Geared locomotives were built for power, not for speed, and were popular with logging companies who had to move heavy trains up and down grades safely. Four types of logging locomotives were utilized in the early twentieth century: the common rod engine, the Shay, the Heisler, and the Climax locomotives. The rod configuration has steam pistons which actuate rods attached to the wheels which, in turn, provide locomotion. The Shay configured geared-locomotive had two or more pistons that are mounted perpendicular to the boiler. Instead of actuating rods for locomotion, the pistons turned a crankshaft which ran the length of the engine on one side and engaged each of the wheels with a crown gear. The Heisler configured geared-locomotive always had two pistons cradling the boiler and is mounted to a central axle.
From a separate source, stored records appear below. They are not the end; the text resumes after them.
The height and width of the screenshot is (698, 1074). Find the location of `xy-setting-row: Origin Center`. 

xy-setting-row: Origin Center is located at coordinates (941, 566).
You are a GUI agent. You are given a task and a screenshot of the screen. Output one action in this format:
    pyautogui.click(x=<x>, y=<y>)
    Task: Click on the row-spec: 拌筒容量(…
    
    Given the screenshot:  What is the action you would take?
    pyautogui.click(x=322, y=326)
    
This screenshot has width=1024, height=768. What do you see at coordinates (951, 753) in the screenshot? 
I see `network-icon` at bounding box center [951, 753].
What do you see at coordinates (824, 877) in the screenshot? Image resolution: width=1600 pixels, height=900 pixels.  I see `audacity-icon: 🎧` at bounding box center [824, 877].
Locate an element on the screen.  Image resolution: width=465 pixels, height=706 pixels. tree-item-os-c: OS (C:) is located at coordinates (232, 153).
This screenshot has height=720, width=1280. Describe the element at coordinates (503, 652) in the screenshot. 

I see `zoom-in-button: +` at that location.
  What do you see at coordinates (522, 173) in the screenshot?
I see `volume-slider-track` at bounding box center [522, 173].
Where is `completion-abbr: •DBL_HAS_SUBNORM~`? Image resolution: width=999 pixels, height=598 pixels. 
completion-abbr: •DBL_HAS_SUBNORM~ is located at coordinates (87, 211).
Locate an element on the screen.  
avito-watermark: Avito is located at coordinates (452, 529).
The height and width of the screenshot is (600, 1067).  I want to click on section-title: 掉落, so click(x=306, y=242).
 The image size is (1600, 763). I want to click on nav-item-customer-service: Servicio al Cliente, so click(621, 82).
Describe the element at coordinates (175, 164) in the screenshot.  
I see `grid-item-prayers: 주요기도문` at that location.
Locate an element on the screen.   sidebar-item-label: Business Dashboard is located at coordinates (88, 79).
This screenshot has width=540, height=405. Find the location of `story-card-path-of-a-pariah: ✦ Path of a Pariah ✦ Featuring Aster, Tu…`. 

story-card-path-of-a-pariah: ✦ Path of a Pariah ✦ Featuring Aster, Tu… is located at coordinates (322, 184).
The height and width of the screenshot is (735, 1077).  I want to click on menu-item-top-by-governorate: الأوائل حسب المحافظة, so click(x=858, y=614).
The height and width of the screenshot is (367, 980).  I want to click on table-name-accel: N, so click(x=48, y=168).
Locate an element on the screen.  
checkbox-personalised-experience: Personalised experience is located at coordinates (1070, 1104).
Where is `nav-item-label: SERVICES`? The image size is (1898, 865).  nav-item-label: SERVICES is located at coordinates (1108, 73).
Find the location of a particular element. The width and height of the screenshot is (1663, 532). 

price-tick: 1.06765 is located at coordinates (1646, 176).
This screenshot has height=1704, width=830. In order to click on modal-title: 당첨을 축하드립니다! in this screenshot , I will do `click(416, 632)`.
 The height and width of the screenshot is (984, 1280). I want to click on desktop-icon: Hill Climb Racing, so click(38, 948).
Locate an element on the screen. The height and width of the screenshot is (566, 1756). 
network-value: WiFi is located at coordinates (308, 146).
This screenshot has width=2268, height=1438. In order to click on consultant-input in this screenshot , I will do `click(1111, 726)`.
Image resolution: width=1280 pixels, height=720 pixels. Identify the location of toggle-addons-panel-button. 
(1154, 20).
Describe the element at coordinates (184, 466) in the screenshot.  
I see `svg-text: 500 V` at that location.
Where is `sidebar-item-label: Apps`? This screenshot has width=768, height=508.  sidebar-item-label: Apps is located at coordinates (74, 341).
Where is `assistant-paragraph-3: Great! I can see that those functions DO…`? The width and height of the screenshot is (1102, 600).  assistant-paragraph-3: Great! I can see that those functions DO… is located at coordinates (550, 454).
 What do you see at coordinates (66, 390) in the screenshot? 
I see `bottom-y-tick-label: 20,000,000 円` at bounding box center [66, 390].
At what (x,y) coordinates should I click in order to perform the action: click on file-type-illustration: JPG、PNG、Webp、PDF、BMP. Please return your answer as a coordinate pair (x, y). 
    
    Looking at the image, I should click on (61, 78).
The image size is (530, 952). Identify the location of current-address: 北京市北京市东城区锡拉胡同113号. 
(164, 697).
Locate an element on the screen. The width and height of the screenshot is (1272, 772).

This central axle was attached to the locomotive wheels much like a modern truck. The rarest of the logging locomotives is the Climax configured geared-locomotive. Climax locomotives have pistons that flank the boiler at a 45-degree angle. These pistons turn a flywheel which is connected to a central axle, thus providing locomotion. All of these geared locomotives are rare but there are only three Climax engines that can be seen today in working order.

===The Boeing Train===
Eventually, economic development led to the need for further rail activity on the sparsely used Tacoma Eastern. The Boeing Company, with plants all along Puget Sound, finally submitted to political pressure at the federal, state and local levels to site a production facility in Pierce County. Frederickson, a station on the old Tacoma Eastern line, was chosen as the preferred location. Here the Boeing Company constructed a massive aircraft wing assembly plant. The Weyerhaeuser Corporation had no interest in restructuring its railroad for common carrier service, but did allow a subcontractor to operate on 12 miles of track from Tacoma Junction to Frederickson. As early as 1980, Weyerhaeuser began contracting cars from its subsidiary, the Chehalis Western Railroad, to the City of Tacoma Until 1998, rail operations by the contractor were commonly referred to as simply "The Boeing Train". Weyerhaeuser ceased all rail operations in the south Puget Sound basin by 1992 and began selling off segments of the former Tacoma Eastern Railroad to the City of Tacoma.

===Tacoma Rail===
In November 1998, with the purchase of the railroad complete, contracts with the private rail operators were cancelled. Now the responsibility for operating and marketing the line fell to the City of Tacoma's railroad: the Tacoma Municipal Belt Line Railway. With the addition of the former Tacoma Eastern right-of-way, the City of Tacoma re-organized its railroad corporation and shortened its name to simply "Tacoma Rail". Since 1998, many miles of track have been rehabilitated and the number of rail customers has increased. In corporate literature, such as press releases and timetables, the former Tacoma Eastern is referred to as "The Mountain Division". Today, Tacoma Rail trains traverse the steep slopes of the Tacoma Eastern gulch bound for Fredrickson with carloads of lumber, aluminum, steel pipe, heavy machinery and grain. On alternate days, the train returns with aluminum briquettes, cedar fencing and siding.

==Plans==

In an effort to reduce the carbon footprint and alleviate traffic and parking congestion, plans are in the works to re-introduce passenger excursion service from Tacoma to Mount Rainier National Park.